Look below for the line containing "Select the row". Write out that line and the rest through the last one, exactly as they appear, but without pictures.

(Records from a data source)
-- -- --
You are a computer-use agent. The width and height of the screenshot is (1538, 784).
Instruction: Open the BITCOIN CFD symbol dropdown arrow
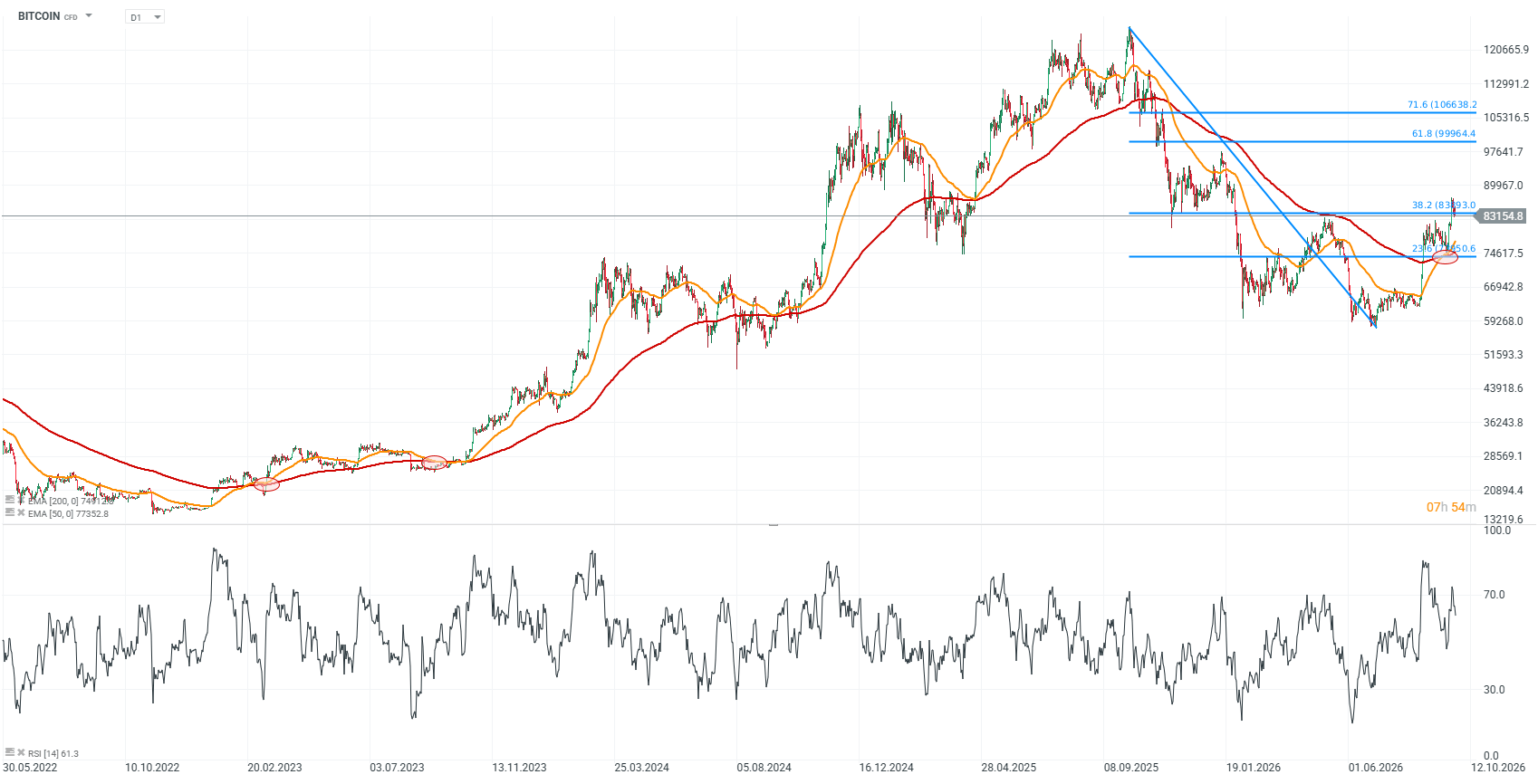coord(89,16)
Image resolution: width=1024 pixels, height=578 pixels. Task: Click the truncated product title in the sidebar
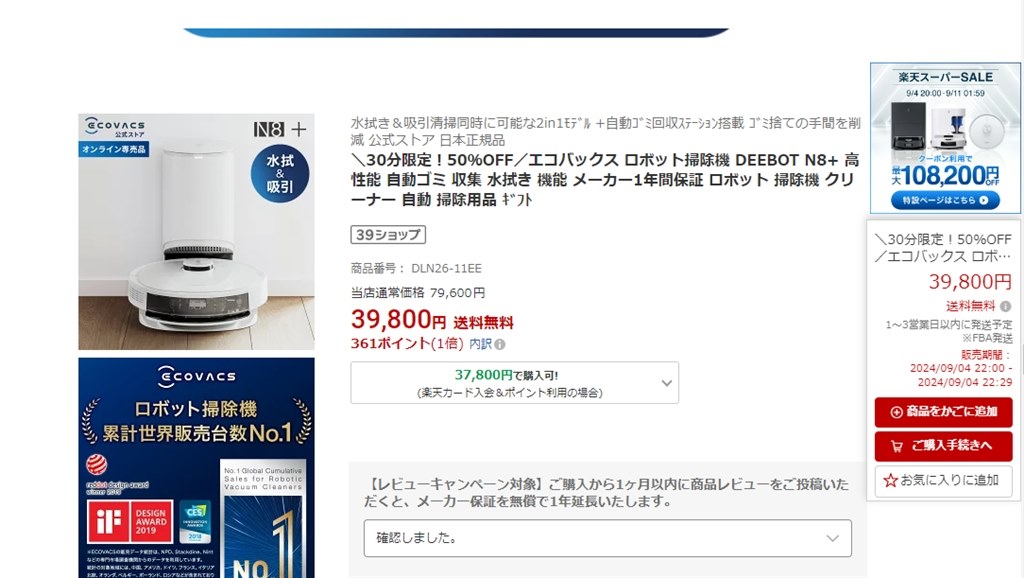[943, 248]
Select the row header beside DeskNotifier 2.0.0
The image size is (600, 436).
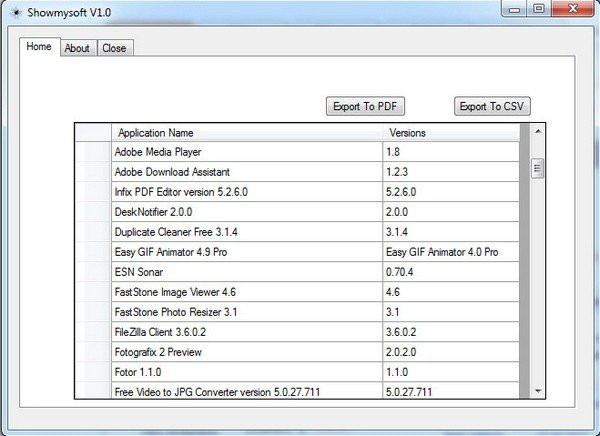click(x=94, y=211)
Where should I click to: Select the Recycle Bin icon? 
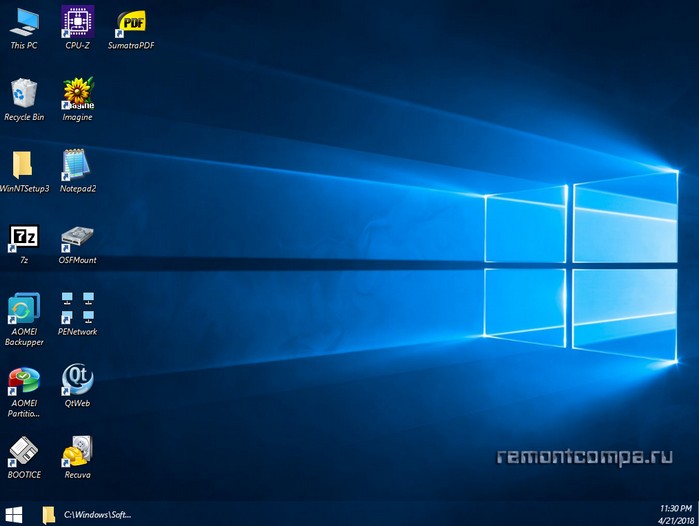click(x=24, y=94)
-- -- --
Written response:
Select the row header beside DeskNotifier 2.0.0
The image size is (600, 436).
click(x=94, y=211)
Where should I click to: Select the Recycle Bin icon? 
click(x=24, y=94)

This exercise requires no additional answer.